Pope OKs Retirement of Brooklyn Bishop

By Victor L. Simpson
Associated Press, carried in Atlanta Journal-Constitution [Vatican]
Downloaded August 1, 2003

VATICAN CITY (AP)--The pope on Friday accepted the resignation of Brooklyn Bishop Thomas Daily, who had reached the normal retirement age for bishops. Daily has been criticized for his role in the Boston church abuse scandal.

Daily, who turned 75 last September, sent a letter offering to retire, in line with the usual practice for bishops hitting that age.

Pope John Paul II named Monsignor Nicholas DiMarzio, bishop of Camden, N.J., as his replacement.

"Bishop Daily has made a tremendous impact on the life of the diocese for the last 13 years," said Frank DeRosa, a spokesman for the diocese. "He's a deeply spiritual man. He's been very, very available to the people of the diocese, he has served them very well, and he will be missed as bishop."

DeRosa said DiMarzio "comes to Brooklyn with strong credentials," including a background in social services and advocacy for immigrants.
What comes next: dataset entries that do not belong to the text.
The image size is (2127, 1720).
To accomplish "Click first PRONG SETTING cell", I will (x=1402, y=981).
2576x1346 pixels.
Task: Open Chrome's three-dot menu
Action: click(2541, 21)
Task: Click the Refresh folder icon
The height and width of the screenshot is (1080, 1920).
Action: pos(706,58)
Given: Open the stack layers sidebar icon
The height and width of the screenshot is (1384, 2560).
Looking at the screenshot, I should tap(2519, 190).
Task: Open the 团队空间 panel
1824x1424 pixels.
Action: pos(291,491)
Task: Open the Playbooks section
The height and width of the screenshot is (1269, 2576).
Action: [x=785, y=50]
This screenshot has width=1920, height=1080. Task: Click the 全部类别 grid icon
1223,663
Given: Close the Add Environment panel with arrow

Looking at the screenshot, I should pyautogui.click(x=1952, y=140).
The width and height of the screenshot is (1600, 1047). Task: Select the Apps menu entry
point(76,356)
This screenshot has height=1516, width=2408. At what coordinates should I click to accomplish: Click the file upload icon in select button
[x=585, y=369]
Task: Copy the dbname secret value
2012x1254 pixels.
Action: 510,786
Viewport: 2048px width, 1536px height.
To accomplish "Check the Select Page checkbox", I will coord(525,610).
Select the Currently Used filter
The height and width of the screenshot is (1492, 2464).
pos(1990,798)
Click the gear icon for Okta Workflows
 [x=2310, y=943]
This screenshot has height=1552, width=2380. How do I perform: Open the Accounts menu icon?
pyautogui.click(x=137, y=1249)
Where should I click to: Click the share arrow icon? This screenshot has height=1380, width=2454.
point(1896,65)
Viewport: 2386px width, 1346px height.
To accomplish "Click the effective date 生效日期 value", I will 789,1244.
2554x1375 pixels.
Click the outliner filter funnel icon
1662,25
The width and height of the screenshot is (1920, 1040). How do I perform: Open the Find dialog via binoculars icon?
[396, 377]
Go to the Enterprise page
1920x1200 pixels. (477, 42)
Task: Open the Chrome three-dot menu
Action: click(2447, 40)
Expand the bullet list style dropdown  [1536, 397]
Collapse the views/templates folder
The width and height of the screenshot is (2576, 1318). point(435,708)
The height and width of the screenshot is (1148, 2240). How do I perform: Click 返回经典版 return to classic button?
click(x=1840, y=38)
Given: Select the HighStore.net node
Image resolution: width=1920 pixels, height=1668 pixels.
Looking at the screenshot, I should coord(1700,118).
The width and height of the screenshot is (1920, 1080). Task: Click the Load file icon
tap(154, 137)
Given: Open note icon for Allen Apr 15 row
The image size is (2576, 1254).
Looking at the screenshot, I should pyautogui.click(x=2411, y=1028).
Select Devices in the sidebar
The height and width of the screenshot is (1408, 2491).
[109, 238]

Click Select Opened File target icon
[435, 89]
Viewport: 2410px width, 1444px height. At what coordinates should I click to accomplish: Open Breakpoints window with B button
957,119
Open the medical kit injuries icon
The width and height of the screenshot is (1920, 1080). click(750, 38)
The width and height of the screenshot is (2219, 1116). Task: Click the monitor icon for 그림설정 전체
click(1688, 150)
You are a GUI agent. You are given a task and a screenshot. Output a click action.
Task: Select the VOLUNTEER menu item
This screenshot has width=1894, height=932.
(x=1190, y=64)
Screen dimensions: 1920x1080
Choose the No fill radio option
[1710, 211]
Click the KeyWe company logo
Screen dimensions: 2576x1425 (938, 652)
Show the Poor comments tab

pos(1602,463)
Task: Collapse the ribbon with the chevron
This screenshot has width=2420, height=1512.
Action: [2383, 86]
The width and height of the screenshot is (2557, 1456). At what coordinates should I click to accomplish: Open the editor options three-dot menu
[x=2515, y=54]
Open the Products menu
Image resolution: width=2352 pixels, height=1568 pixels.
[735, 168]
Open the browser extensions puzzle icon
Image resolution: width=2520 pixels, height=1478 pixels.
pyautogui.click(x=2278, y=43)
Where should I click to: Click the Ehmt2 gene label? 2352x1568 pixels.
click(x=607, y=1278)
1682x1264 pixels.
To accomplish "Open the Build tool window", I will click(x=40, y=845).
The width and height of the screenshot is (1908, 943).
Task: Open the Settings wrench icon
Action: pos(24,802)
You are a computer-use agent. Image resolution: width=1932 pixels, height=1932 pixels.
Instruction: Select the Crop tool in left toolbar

Daily served briefly as an adviser to Cardinal Bernard Law, who resigned as head of the Boston archdiocese last December amid a public outcry for having moved known priests known to be abusive from parish to parish.

Daily was named in a report last month by Massachusetts Attorney General Tom Reilly investigating the scope of the church scandal. He was accused of having failed to thoroughly investigate allegations of child sexual abuse and of transferring accused priests without supervision or notification to new parishes rather than removing them from pastoral ministry.

Reilly's report said Daily "apparently did not believe that a priest who engaged in such misconduct was apt to engage in such conduct in the future," and as a result failed to take steps to limit contact between abusive priests and children.

At the time of the report's release, DeRosa said Daily had followed procedures that he believed were appropriate at the time.

Daily and eight other top officials from the diocese have been subpoenaed to answer questions about their handling of complaints against priests.

Daily served in Brooklyn since Feb. 10, 1990. Previously, he was bishop of Palm Beach, Fla. He was the vicar for administration in the Boston archdiocese from 1976-1984, when Law was installed as Boston archbishop.

DiMarzio, 59 and born in Newark, N.J., was ordained in 1970. He served as an auxiliary bishop in Newark and was named Camden bishop four years ago.

The pope made two other U.S. appointments Friday. He named the Rev. Peter Jugis, 46, as bishop of Charlotte, N.C., and Monsignor Sam Jacobs, 65, as bishop of Houma-Thibodaux, La. Jacobs had been serving as bishop of Alexandria, La.